The finite population correction factor reduces the standard error of the sample proportion compared to the standard error calculated for an infinite population.
The formula for the finite population correction factor is $\sqrt{\frac{N-n}{N-1}}$, where N is the population size and n is the sample size.
Applying the finite population correction factor results in a smaller standard error and narrower confidence intervals for the population proportion.
The finite population correction factor is most relevant when sampling without replacement from a small population, as it accounts for the decreased variability in the sample compared to sampling with replacement.
Review Questions
Explain the purpose of the finite population correction factor and how it relates to the sample proportion.

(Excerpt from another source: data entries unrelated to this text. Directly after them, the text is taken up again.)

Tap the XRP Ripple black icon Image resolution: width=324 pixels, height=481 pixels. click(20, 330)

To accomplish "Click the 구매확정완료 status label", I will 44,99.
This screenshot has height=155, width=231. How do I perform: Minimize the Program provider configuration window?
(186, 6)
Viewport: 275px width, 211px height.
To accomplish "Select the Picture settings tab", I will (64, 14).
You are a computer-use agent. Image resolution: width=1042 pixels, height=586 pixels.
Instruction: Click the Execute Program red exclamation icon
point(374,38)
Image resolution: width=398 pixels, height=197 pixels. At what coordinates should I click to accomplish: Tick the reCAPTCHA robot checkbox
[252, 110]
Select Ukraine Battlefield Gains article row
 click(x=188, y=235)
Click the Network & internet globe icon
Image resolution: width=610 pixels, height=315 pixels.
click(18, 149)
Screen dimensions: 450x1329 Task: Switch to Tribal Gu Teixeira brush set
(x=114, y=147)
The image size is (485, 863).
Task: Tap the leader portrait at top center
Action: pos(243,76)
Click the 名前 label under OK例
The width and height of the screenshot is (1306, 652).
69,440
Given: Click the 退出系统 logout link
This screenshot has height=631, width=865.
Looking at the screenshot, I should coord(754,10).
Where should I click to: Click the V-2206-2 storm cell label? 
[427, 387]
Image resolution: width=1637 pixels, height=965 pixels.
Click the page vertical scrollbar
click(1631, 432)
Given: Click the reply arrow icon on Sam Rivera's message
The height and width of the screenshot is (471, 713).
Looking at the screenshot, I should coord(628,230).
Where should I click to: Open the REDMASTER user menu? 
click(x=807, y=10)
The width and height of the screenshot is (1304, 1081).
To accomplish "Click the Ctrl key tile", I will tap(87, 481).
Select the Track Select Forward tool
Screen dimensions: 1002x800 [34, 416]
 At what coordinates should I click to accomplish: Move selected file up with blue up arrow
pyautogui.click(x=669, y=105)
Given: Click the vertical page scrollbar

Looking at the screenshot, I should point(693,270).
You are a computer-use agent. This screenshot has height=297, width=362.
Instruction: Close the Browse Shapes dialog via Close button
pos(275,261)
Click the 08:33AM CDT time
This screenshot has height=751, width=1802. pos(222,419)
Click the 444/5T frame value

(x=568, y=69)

The finite population correction factor is used to adjust the standard error of the sample proportion when the sample size is a substantial proportion of the total population size. This is necessary because sampling without replacement from a finite population reduces the variability of the sample compared to sampling with replacement from an infinite population. By applying the finite population correction factor, the standard error of the sample proportion is reduced, resulting in narrower confidence intervals and more precise inferences about the true population proportion.
Describe the relationship between the finite population correction factor and the standard error of the sample proportion.
The finite population correction factor is directly related to the standard error of the sample proportion. Specifically, the finite population correction factor is used to multiply the standard error calculated for an infinite population in order to obtain the correct standard error for a finite population. The formula for the finite population correction factor is $\sqrt{\frac{N-n}{N-1}}$, where N is the population size and n is the sample size. Applying this factor reduces the standard error, which in turn affects the width of confidence intervals and the precision of inferences made about the population proportion.
Analyze the conditions under which the finite population correction factor should be applied and explain its impact on statistical inference.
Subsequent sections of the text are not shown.